On 6/15/2010 12:06 PM, Lou wrote:
> Yes, I agree that @type=uncertain isn't much use if what we really mean
> is "@type="I'm_uncertain_whether_this_is_a_word_break_or_not"
> The problem is that we've appropriated the very general typology which
> @type provides for a very specific function. If we wanted to
> characterise linebreaks in some *other* respect than whether or not they
> coincided with word boundaries, we'd need to add other values
> ("authorial" and "scribal" suggest themselves as possible candidates)
> and then "uncertain" becomes *really* uncertain... and in any case we
> couldn't support multiple values -- it might be both "inWord" and
> "authorial" (or whatever). Yuk. It's yet another example of for why
> @type shouldn't be global and why its values should be mutually exclusive.
> I can only think of two possible solutions to this. No, make it three.
> 1. come up with a better word than "uncertain" for the third case (wbsu
> or wordBreakStatusUnknown?)
> 2. use a different attribute @wordBreaking = "true|false|unknown"
> 3. redefine the semantics of @type="wordBreaking" to mean just "this is
> probably a word breaker but possibly not"
> Solutions 1 and 3 have the advantage of leaving things more or less
> unchanged for the only people I am aware of who actually care about this
> problem i.e. epigraphers. Solution 2 has the advantage of being more
> explicit and elegant, but I wouldn't want it to replace the status quo
> for obvious reasons of backwards compatibility.
> Kevin Hawkins wrote:
>> I'm resending this message with fewer typos and more context.
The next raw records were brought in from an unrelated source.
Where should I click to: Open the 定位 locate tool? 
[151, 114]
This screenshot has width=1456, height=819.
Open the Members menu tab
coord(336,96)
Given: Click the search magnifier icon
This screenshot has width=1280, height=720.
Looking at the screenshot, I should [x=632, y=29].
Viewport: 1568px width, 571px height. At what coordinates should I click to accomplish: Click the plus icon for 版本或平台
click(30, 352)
>> I brought the folks revising the *Best Practices for TEI in Libraries*
>> up to speed on our hyphenation discussion. Perry Willett raised a good
>> point: if we have encoding like:
>> (A) This is not a run-<lb type="betweenWords"/>on sentence.
>> (B) UTF-8 is a char-<lb type="inWord"/>acter encoding for Unicode.
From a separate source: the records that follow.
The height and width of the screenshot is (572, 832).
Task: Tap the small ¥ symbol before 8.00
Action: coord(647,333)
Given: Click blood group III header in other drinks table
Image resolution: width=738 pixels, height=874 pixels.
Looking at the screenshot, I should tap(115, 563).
>> (C) Some people say TEI is a mark-<lb type="uncertain"/>up language.
>> One might read (C) as if the encoder is sure whether a line break
>> really occurs here. We're using an attribute of one element to
>> describe the character that appears before it.
>> Lou suggested these three type values (see excerpt from his message
>> below), but I think we might need a better value for @type in (C).
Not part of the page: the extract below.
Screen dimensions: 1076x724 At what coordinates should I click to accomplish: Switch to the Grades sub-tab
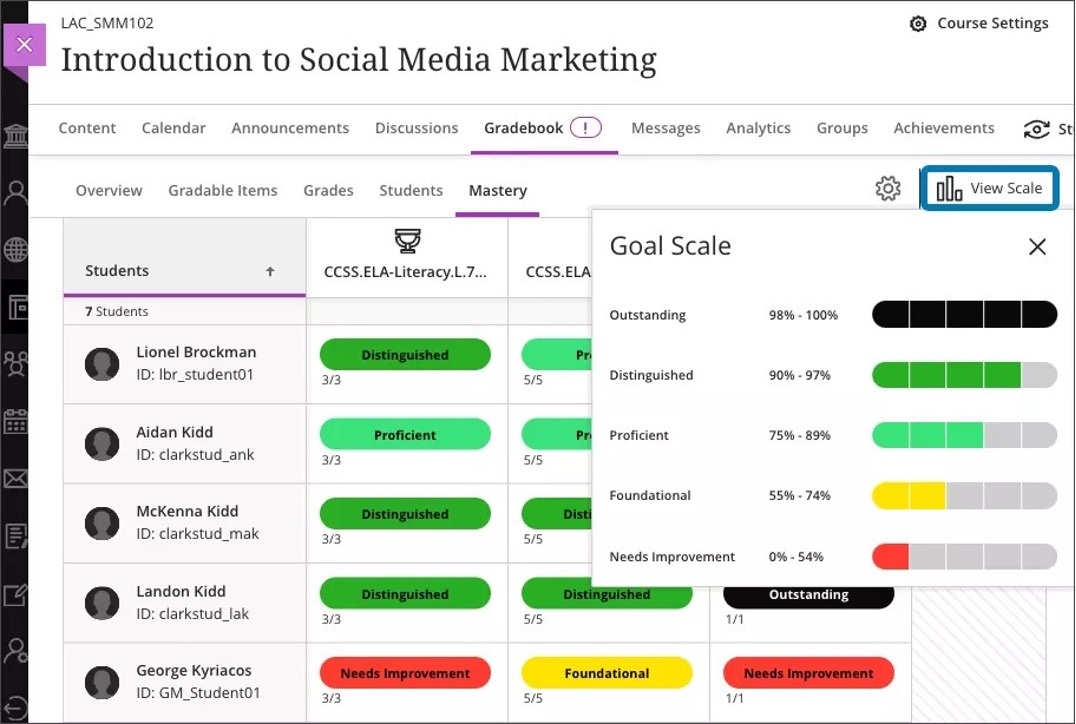click(328, 190)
>> The Best Practices team is trying to finish revising the prose by the
>> beginning of July so that we have a stable basis for creating ODD
>> specs. So I'd be grateful for a response soon (especially from Lou).
>>> On the question you raise about values for @type, there is already a
>>> (carefully worded) recommendation in the Guidelines: "The type attribute
>>> may be used to characterize the line break in any respect, but its most
>>> common use is to specify that the presence of the line break does not
>>> imply the end of the word in which it is embedded. A value such as
>>> inWord or nobreak is recommended for this purpose, but encoders are free
>>> to choose whichever values are appropriate. "
>>> (I say "carefully worded" because quite a lot of virtual ink was spilled
>>> on the topic over on the Epidoc list some time back)
>>> If we are using @type to characterise the linebreak from a tokenization
>>> point of view, there really can be only three possible states: "inWord"
>>> (i.e. the tokeniser needs to combine the string before the linebreak
>>> with the string after it to form a single token) "betweenWords" (i.e.
>>> the string before the linebreak and the string after it are two separate
>>> tokens) and "uncertain" (i.e. it could be either of the other two and
>>> we're unwilling or unable to decide).